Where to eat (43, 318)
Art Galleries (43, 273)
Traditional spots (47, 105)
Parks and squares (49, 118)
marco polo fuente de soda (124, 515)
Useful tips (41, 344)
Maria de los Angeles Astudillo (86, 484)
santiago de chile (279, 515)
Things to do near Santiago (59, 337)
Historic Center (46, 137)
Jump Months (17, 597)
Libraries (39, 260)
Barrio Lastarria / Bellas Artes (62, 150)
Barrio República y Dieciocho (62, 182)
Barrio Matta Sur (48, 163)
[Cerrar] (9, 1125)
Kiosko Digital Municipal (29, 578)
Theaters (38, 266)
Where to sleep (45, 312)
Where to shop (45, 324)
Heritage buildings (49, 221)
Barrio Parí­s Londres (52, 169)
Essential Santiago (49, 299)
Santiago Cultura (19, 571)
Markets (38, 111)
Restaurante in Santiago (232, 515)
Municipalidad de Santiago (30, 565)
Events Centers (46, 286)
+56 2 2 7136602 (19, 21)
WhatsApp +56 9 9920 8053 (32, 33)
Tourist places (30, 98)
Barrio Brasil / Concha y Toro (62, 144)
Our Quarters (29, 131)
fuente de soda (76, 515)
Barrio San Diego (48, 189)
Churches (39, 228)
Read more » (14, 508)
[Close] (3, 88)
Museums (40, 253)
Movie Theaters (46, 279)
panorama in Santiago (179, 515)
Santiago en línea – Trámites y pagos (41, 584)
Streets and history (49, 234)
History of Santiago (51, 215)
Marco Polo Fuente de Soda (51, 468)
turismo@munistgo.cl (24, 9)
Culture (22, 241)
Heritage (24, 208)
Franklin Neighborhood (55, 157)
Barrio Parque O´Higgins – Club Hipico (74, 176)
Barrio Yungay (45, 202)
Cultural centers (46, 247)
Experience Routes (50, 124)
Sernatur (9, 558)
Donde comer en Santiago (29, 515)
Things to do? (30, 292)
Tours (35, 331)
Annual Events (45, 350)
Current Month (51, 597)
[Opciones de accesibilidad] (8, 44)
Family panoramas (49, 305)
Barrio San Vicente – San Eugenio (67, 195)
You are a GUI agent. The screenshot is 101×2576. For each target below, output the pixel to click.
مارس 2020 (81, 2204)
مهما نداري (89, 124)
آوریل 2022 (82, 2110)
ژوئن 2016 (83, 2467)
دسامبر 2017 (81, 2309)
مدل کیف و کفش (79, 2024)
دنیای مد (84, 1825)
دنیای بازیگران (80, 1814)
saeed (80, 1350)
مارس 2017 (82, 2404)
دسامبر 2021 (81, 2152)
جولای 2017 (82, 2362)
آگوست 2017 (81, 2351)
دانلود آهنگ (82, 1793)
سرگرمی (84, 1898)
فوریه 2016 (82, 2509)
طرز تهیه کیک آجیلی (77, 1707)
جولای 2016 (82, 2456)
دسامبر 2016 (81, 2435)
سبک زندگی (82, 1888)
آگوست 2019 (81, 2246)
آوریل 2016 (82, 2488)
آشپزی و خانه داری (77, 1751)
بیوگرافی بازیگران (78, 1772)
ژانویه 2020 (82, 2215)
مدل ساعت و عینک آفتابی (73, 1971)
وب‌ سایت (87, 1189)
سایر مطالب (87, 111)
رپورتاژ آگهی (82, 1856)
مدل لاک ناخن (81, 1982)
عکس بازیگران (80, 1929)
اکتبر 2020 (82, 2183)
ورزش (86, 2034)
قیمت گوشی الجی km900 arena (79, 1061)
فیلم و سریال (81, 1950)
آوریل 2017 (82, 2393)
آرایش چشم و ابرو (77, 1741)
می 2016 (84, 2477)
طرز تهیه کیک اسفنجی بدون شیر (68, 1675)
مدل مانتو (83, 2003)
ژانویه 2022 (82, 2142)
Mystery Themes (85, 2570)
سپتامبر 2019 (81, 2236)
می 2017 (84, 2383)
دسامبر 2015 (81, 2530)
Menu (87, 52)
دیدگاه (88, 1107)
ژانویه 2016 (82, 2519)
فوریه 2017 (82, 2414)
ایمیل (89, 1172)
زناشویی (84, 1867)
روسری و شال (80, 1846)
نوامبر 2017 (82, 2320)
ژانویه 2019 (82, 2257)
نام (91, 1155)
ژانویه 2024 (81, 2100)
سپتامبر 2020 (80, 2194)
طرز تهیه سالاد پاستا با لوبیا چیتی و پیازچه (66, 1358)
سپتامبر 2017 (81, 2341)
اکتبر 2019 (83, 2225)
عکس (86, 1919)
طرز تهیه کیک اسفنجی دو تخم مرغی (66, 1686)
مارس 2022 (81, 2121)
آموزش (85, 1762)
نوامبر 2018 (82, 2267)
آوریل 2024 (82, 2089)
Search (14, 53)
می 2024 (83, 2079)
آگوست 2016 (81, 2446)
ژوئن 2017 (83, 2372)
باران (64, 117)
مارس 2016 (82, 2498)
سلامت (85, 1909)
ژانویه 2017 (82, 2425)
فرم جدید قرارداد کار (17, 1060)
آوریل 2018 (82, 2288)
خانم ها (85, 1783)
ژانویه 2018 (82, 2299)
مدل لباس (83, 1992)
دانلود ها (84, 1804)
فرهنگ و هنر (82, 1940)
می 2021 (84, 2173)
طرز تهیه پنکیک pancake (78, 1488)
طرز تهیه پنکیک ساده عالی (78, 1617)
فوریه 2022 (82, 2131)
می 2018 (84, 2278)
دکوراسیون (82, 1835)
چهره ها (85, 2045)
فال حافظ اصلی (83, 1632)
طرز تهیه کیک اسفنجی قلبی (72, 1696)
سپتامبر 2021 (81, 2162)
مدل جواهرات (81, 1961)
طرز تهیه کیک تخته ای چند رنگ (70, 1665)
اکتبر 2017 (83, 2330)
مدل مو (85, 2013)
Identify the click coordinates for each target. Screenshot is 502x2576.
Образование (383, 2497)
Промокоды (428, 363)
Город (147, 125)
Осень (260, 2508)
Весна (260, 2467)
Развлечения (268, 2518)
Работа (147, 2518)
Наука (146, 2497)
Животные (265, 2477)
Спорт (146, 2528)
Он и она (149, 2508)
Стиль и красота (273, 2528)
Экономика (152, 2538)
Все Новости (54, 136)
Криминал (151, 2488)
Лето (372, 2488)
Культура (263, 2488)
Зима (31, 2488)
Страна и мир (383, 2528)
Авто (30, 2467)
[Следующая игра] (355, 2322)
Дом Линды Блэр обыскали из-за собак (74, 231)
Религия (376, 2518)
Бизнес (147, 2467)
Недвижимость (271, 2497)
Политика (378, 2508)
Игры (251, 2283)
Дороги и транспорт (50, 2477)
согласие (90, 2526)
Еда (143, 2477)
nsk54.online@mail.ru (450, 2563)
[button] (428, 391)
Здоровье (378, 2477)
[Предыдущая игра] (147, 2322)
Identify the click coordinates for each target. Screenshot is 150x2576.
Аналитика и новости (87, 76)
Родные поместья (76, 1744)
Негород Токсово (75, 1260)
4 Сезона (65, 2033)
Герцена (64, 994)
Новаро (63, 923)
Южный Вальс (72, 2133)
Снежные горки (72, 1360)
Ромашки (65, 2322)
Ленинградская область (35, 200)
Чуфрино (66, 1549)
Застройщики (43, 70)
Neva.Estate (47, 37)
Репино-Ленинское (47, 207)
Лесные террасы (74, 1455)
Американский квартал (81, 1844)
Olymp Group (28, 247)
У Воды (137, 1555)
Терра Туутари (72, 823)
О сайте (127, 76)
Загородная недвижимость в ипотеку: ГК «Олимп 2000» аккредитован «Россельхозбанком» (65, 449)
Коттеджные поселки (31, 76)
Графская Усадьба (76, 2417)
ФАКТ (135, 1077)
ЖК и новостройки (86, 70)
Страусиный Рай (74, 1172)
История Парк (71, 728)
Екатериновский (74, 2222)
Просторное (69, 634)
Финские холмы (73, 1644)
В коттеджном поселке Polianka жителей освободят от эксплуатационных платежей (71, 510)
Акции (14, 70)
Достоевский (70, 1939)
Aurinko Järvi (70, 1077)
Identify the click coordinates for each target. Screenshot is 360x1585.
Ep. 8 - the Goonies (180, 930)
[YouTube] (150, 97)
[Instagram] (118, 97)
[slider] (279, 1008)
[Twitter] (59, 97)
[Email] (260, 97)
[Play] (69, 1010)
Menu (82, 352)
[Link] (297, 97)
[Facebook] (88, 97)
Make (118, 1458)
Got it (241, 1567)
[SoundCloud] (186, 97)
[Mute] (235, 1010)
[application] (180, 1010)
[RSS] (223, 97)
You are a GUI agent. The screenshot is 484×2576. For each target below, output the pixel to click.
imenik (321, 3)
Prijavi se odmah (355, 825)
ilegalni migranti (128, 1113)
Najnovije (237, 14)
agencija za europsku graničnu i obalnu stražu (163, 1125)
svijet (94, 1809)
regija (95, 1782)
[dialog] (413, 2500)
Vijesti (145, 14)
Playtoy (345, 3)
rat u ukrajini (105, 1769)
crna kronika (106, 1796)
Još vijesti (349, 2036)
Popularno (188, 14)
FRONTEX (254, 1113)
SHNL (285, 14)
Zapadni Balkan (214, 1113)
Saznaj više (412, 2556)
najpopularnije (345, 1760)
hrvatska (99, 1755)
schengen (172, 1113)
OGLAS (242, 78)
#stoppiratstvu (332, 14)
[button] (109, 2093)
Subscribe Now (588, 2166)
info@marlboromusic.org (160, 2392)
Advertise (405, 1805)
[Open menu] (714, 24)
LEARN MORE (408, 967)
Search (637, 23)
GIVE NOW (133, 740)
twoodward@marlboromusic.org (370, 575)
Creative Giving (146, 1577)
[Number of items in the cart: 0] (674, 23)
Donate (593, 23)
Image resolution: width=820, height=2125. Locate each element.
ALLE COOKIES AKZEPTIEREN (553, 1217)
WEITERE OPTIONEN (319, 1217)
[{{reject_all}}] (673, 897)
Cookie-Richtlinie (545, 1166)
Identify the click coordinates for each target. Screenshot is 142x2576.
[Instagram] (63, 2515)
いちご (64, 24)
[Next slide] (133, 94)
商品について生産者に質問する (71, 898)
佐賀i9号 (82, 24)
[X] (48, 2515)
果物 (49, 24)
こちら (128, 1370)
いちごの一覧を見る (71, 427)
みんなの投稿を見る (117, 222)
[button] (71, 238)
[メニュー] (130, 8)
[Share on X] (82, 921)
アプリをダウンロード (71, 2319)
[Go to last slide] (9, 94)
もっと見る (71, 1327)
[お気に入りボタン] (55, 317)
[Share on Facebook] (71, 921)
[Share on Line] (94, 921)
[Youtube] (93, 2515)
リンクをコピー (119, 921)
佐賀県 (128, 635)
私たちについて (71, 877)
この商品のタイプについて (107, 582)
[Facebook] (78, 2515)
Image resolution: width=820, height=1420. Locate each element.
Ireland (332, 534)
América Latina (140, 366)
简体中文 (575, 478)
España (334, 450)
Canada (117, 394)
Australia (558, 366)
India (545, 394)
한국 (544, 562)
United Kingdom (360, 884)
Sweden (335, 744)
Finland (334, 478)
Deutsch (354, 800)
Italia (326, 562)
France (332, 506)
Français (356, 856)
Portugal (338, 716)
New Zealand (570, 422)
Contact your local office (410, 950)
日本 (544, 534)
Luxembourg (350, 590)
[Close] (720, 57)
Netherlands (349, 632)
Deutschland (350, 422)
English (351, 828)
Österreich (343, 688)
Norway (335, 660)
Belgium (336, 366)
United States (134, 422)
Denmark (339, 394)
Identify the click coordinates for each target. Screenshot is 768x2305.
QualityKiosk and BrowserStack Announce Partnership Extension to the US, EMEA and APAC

◇ ◇ ◇ ◇

▸ EXERCISE INSTRUCTIONS: Every line above that holds "سپتامبر" counts once; state the total and nothing else.

▸ TASK OUTPUT: 4